Crozier ne répondit pas. Il ouvrit un tiroir de fer et en extirpa une bouteille d’alcool aux lueurs mordorées. En un seul geste, il se versa un petit verre, pas plus haut qu’un pouce.
— Si on ne retrouve pas cette famille, reprit Karim, peut-on obtenir l’autorisation de pénétrer dans le caveau ?
— Non.
— Alors laissez-moi chercher ses parents.
— Et la voiture blanche ? Le relevé des indices, autour du cimetière ?
— Des renforts vont arriver. Les types du SRPJ feront ça très bien. Donnez-moi quelques heures, commissaire. Pour mener cette partie de l’enquête. En solo.
Crozier dressa son verre devant Karim.
— Je ne t’en propose pas ?
Karim refusa de la tête. Crozier vida son verre cul sec et claqua de la langue.
— Tu as jusqu’à dix-huit heures, rapport rédigé inclus.
Le Beur partit dans un froissement de cuir.
18
Karim téléphona de nouveau à la directrice de l’établissement Jean-Jaurès, afin de savoir si elle avait collecté quelques informations sur Jude Itero à l’académie de tutelle. La femme avait effectué la recherche mais n’avait rien obtenu : pas une fiche, pas une mention. Pas l’ombre d’une présence dans les archives de tout le département. « Vous faites peut-être fausse route, risqua-t-elle. L’enfant que vous cherchez n’a peut-être pas vécu dans notre région. »
Karim raccrocha et consulta sa montre. Quatorze heures. Il se donna deux heures pour visiter les archives des autres écoles et vérifier la composition des classes qui correspondaient à l’âge de l’enfant.
En moins d’une heure et quinze minutes, il avait achevé son tour des groupes scolaires et n’avait pas rencontré la trace de Jude Itero. Il retourna encore une fois à l’école Jean-Jaurès. En feuilletant toutes ces archives, une idée lui était venue. La femme aux yeux larges l’accueillit avec fébrilité.
— J’ai encore travaillé pour vous, lieutenant.
— Je vous écoute.
— J’ai cherché les noms et adresses des enseignants qui exerçaient ici à l’époque qui vous intéresse.
— Et alors ?
— Nous jouons de malchance. L’ancienne directrice a pris sa retraite.
— Le petit Jude avait neuf et dix ans durant les années 81 et 82. Pouvons-nous retrouver les institutrices de ces classes ?

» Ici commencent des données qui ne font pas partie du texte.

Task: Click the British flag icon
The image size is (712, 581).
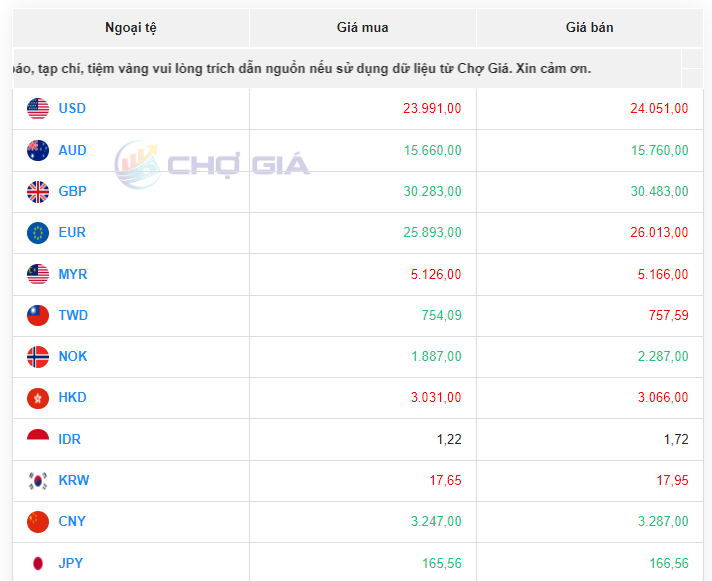Action: (x=38, y=192)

La femme plongea dans ses notes.
— Tout à fait. D’autant que le hasard fait que le CM1 de 81 et le CM2 de 82 ont été supervisés par la même institutrice. C’est une chose assez fréquente qu’une enseignante « grimpe » d’une classe, d’une année sur l’autre...
— Où est-elle maintenant ?
— Je ne sais pas. Elle a quitté l’établissement à la fin de l’année scolaire 81-82.
Karim grogna. La directrice prit une expression grave.
— J’ai réfléchi, moi aussi. Il y a une chose que nous n’avons pas regardée.
— Quoi ?
— Les photographies scolaires. Nous gardons un exemplaire de chaque portrait, vous savez. Pour toutes les classes.
Le lieutenant se mordit la lèvre : comment n’y avait-il pas pensé ? La directrice poursuivait :
— Je suis allée consulter nos archives photographiques. Les clichés du CM1 et du CM2 qui vous intéressent ont été volés eux aussi. C’est incroyable...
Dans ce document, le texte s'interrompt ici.